● PASAJE DE REFERENCIA:
Así pues, la petición de Jesús a los sacerdotes de presentarse a los sacerdotes, no resulta extraña, sino lógica; capciosamente lógica. La curación tiene lugar mientras los leprosos van de camino, y no vemos cómo es que quedan curados, no hay palabra ni gesto de curación, simplemente tiene lugar y punto. Lo lógico es suponer que los leprosos piensen que la curación es consecuencia de su petición a Jesús, y que gracias a esta petición de alguna manera oculta y misteriosa, Dios los ha curado. Para ellos, en su mentalidad judía, Dios les había mandado la enfermedad, y ahora Dios se las quitaba y, por lo tanto, había que cumplir con los rituales prescritos por la Ley judía para esos casos. Insisto, era lo lógico.

Fragmentos de datos:
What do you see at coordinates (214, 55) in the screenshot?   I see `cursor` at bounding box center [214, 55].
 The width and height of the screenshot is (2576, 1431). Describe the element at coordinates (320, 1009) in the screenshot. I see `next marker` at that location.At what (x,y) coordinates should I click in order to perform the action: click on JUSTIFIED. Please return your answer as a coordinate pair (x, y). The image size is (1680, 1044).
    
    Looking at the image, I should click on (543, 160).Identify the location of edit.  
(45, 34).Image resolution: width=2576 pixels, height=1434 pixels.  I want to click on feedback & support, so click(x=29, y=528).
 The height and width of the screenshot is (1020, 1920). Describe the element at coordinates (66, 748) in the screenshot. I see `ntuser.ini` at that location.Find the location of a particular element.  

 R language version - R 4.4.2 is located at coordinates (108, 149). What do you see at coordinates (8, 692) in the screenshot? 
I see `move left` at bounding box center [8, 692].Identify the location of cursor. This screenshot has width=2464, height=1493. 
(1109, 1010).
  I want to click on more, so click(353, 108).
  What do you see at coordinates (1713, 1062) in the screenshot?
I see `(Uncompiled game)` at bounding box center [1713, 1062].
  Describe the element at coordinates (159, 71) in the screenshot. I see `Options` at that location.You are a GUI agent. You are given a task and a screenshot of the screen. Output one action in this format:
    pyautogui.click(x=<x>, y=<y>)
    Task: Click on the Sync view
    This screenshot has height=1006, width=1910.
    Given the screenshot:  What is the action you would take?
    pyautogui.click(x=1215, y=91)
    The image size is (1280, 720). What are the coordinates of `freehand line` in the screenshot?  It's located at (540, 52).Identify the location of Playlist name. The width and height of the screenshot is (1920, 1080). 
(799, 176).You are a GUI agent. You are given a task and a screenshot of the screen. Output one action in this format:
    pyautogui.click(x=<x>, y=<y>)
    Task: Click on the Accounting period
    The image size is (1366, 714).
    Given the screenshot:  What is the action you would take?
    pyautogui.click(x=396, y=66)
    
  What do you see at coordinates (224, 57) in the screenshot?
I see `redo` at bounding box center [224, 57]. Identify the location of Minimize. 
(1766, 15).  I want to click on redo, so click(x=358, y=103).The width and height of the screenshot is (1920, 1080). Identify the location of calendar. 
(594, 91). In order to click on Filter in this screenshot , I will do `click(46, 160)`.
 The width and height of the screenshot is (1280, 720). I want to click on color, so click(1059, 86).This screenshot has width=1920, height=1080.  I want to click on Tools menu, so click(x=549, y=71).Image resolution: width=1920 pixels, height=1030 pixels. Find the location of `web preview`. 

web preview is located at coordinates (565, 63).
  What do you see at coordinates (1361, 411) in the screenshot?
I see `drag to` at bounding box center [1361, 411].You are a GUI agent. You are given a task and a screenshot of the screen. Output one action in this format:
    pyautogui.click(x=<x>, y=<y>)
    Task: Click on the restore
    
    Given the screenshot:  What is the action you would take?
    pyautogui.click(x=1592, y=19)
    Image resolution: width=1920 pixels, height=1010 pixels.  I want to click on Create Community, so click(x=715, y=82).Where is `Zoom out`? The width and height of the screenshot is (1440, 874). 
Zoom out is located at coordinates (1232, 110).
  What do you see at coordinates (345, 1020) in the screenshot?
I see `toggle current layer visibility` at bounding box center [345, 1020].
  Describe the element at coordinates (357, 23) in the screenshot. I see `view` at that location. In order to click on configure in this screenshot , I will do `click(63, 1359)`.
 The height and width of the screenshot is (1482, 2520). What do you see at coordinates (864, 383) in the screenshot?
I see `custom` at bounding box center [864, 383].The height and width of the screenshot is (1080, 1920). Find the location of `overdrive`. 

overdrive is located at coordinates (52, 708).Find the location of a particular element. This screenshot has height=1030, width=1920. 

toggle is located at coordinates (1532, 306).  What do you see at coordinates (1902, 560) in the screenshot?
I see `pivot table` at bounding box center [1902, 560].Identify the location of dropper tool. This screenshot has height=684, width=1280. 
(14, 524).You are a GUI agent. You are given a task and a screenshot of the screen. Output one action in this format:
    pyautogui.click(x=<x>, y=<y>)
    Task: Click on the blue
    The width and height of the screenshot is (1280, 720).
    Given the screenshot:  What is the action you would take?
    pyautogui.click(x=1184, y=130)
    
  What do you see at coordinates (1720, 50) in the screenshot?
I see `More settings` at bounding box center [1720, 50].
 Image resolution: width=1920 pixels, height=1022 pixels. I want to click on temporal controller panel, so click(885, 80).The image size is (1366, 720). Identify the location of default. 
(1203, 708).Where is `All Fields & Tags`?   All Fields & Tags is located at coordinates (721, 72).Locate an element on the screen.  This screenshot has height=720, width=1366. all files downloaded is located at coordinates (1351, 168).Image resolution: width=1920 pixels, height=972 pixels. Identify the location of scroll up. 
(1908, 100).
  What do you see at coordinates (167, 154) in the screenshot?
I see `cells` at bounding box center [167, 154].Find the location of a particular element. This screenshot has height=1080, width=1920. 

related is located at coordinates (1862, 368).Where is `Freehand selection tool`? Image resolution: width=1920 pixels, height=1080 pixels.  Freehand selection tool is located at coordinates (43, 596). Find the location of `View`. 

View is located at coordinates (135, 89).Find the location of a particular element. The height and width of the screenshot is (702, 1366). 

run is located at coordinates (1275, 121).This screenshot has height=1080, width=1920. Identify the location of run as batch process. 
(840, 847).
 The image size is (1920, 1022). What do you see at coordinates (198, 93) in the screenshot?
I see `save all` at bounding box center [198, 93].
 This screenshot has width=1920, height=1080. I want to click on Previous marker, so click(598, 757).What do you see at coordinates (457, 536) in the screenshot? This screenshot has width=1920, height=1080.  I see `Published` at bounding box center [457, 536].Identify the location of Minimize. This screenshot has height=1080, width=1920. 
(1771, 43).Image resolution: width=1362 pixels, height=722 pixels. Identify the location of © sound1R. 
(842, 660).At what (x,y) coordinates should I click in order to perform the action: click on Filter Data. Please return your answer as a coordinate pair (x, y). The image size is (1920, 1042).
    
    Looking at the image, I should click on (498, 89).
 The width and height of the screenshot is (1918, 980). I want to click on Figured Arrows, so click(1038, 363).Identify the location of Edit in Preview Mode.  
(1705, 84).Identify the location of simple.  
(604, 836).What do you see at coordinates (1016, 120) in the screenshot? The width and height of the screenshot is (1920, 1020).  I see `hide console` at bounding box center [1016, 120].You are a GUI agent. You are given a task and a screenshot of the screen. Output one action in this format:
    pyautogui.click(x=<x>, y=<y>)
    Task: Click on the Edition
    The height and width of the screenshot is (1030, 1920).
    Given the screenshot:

● SOBRE LA TAREA: Repite al pie de la letra todo el fragmento del pasaje sobre la curación de los leprosos que va desde "Así pues, la" hasta "era lo lógico.". Los registros son un material aparte.

● TU RESPUESTA:
Así pues, la petición de Jesús a los sacerdotes de presentarse a los sacerdotes, no resulta extraña, sino lógica; capciosamente lógica. La curación tiene lugar mientras los leprosos van de camino, y no vemos cómo es que quedan curados, no hay palabra ni gesto de curación, simplemente tiene lugar y punto. Lo lógico es suponer que los leprosos piensen que la curación es consecuencia de su petición a Jesús, y que gracias a esta petición de alguna manera oculta y misteriosa, Dios los ha curado. Para ellos, en su mentalidad judía, Dios les había mandado la enfermedad, y ahora Dios se las quitaba y, por lo tanto, había que cumplir con los rituales prescritos por la Ley judía para esos casos. Insisto, era lo lógico.